YOUR INSTRUCTIONS
Give back exactly the lines of the material below, starting with the line with "This screenshot has height=882, width=1372." and going on through the line with "Task: Click the $35,000,000 y-axis label".

═══ TASK INPUT

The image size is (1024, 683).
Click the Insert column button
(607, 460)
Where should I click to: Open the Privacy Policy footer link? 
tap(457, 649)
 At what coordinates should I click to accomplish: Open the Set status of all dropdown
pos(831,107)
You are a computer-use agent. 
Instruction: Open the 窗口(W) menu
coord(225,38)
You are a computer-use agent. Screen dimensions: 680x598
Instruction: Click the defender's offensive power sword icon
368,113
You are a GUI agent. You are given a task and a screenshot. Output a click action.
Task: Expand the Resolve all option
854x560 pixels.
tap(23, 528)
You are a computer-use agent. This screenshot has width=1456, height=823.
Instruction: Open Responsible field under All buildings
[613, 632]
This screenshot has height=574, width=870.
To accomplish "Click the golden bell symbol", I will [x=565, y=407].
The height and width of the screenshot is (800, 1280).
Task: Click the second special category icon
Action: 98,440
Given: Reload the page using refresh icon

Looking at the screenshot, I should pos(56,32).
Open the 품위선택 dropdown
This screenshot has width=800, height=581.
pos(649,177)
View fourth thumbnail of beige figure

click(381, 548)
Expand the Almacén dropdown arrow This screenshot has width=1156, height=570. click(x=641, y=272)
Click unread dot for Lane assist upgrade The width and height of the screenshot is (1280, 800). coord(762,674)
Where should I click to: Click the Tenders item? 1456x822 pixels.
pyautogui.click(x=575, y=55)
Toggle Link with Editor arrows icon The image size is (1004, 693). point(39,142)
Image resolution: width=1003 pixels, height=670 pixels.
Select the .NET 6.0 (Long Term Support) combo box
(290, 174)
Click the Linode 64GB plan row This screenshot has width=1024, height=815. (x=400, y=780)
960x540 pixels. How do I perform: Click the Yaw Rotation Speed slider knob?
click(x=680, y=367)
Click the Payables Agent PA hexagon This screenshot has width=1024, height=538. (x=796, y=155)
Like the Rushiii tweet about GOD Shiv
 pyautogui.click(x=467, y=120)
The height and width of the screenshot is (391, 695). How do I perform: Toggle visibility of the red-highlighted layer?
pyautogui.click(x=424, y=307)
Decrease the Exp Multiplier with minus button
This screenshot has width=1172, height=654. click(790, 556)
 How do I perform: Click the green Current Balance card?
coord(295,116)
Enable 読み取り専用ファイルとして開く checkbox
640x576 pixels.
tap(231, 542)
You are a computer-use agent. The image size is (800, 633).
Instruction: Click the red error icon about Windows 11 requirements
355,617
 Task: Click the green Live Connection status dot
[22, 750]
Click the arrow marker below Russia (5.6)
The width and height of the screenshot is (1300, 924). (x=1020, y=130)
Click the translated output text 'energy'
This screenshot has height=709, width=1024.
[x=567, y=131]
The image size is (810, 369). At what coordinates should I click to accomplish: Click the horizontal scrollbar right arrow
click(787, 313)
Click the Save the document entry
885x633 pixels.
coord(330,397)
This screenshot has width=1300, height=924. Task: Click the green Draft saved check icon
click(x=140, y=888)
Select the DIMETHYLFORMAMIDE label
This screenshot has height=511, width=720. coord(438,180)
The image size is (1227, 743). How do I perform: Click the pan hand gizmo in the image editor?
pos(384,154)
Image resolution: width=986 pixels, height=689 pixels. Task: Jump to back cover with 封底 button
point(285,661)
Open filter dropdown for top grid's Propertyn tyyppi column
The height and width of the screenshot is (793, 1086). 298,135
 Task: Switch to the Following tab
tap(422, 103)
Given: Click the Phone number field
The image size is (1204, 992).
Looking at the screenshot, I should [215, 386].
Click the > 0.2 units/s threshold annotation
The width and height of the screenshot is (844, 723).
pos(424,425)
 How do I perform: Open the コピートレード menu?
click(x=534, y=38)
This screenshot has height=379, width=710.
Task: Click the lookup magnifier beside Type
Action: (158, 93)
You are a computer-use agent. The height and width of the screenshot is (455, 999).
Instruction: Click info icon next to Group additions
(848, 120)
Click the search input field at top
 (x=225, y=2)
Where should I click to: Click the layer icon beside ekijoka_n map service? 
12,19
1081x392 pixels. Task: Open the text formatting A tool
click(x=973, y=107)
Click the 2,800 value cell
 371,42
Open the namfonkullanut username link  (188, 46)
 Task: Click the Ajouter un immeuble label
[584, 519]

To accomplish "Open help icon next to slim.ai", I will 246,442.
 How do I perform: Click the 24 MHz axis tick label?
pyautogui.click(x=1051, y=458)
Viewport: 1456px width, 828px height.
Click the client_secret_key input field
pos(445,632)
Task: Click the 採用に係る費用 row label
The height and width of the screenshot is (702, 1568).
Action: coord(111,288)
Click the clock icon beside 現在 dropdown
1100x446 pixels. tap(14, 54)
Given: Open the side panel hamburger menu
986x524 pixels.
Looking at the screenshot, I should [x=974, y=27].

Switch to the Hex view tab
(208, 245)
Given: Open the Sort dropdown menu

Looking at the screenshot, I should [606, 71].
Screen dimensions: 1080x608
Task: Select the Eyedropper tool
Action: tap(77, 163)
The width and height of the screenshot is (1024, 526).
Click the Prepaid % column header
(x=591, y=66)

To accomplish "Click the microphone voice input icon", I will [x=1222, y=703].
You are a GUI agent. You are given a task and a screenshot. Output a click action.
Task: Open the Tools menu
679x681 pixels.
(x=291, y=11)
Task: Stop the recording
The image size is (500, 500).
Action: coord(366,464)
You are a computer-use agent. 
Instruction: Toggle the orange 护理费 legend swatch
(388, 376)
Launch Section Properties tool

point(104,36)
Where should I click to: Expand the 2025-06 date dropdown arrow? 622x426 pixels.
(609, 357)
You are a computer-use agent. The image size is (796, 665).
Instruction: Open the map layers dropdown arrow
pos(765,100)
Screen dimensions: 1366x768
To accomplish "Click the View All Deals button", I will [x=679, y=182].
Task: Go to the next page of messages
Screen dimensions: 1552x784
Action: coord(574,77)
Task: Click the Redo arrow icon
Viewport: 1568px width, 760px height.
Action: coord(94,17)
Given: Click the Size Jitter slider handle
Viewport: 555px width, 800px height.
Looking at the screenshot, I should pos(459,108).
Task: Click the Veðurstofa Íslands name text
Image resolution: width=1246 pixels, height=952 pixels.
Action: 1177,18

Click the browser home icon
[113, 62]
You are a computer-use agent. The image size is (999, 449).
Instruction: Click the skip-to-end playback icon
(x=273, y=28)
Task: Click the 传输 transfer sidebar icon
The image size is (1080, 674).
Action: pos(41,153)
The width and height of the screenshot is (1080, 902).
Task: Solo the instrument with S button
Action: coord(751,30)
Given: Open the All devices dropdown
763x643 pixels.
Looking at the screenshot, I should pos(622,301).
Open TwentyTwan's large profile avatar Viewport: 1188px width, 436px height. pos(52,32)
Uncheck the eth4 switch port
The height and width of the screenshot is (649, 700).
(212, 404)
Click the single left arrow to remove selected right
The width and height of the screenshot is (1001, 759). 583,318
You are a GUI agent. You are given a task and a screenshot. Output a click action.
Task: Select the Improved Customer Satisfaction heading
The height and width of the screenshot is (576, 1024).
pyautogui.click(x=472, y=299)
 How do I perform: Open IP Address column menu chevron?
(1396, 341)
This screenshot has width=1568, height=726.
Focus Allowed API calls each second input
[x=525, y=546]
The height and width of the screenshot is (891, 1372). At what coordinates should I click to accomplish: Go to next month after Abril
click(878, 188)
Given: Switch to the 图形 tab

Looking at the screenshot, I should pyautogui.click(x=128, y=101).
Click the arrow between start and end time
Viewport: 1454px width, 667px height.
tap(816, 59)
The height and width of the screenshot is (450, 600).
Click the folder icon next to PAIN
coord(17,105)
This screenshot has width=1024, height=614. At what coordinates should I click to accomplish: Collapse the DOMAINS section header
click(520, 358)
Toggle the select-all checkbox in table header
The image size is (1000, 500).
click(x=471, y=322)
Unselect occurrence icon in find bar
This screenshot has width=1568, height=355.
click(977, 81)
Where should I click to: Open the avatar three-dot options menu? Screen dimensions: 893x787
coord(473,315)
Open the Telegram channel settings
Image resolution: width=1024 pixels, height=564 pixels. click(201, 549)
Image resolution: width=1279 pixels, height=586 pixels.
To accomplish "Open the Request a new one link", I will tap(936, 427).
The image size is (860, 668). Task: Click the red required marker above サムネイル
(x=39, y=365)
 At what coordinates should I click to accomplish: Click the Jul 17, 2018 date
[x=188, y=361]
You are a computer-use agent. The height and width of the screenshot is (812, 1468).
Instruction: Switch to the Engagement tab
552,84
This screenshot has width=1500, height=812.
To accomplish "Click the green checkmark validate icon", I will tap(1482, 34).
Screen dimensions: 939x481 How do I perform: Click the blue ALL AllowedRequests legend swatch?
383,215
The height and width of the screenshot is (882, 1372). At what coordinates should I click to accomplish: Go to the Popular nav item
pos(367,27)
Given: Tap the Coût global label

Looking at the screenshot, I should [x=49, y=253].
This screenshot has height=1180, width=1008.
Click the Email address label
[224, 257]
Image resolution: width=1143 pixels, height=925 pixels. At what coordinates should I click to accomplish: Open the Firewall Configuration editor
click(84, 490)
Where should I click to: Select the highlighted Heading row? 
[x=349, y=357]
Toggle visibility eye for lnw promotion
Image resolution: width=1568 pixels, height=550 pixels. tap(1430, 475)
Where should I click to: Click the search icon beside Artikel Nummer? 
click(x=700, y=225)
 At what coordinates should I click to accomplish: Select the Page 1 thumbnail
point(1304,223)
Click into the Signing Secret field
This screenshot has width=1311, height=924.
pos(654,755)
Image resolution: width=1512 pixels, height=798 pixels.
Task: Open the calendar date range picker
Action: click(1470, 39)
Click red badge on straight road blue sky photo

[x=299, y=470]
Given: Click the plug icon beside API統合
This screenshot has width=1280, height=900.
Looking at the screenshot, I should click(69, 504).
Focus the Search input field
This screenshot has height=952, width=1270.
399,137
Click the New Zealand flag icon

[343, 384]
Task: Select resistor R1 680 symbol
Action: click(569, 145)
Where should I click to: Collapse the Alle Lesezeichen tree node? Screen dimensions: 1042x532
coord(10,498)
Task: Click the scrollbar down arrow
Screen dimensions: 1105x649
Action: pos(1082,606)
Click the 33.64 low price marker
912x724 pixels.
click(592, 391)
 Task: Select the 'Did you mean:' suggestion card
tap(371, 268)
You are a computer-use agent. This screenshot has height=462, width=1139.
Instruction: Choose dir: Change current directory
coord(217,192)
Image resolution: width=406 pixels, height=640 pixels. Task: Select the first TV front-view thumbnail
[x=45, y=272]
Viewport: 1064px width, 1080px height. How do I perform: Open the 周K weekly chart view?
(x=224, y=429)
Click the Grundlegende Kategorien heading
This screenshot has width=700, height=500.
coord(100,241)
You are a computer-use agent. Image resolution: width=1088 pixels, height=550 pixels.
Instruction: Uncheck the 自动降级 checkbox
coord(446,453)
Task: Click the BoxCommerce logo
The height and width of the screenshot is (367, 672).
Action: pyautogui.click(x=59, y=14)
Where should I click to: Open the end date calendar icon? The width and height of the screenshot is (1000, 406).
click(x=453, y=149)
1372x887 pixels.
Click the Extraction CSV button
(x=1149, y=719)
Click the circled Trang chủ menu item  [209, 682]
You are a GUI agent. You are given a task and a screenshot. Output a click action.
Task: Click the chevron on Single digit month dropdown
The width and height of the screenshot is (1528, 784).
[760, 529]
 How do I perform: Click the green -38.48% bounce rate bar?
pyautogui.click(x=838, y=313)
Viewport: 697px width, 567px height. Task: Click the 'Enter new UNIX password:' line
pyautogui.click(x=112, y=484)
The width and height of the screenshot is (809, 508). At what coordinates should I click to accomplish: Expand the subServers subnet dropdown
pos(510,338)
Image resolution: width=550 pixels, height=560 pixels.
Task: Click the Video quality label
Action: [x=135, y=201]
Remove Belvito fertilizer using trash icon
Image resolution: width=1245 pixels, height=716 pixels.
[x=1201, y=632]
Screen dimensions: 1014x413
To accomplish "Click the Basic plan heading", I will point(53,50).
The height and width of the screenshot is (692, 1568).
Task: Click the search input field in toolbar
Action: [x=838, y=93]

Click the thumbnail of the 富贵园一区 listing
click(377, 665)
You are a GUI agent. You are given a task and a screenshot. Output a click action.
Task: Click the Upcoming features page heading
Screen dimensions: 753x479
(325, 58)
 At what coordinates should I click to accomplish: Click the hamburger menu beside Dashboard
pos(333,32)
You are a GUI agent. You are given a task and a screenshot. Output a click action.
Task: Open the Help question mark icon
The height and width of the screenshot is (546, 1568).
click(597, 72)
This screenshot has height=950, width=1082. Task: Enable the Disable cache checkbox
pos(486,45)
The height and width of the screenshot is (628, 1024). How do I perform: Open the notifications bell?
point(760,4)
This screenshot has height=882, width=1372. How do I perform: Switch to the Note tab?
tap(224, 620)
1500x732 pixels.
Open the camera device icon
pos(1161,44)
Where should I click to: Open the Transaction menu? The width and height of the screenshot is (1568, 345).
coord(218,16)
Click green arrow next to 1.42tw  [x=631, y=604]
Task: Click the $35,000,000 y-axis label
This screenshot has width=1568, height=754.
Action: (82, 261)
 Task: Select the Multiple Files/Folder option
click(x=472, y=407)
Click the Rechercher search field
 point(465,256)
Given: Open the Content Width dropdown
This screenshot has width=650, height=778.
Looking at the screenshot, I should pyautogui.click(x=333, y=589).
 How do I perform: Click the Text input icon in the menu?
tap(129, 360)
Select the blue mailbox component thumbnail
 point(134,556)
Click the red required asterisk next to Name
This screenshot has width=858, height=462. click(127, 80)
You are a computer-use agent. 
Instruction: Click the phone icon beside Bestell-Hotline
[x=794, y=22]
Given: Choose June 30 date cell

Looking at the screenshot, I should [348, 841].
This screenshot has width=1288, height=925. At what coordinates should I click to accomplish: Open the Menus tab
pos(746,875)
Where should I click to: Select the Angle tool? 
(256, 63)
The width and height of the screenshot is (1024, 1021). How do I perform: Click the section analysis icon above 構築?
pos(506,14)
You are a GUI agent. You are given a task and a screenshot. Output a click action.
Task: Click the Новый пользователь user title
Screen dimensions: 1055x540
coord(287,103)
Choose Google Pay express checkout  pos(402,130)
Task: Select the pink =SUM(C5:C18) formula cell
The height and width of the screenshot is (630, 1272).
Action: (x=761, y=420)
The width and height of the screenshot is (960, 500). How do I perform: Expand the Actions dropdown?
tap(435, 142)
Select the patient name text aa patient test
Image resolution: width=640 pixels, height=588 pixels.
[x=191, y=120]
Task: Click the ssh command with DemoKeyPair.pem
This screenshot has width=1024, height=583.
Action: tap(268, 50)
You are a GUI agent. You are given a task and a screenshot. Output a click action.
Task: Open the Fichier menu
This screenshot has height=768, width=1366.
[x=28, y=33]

══════

PROBLEM SOLUTION
This screenshot has height=882, width=1372. How do I perform: Switch to the Note tab?
tap(224, 620)
1500x732 pixels.
Open the camera device icon
pos(1161,44)
Where should I click to: Open the Transaction menu? The width and height of the screenshot is (1568, 345).
coord(218,16)
Click green arrow next to 1.42tw  [x=631, y=604]
Task: Click the $35,000,000 y-axis label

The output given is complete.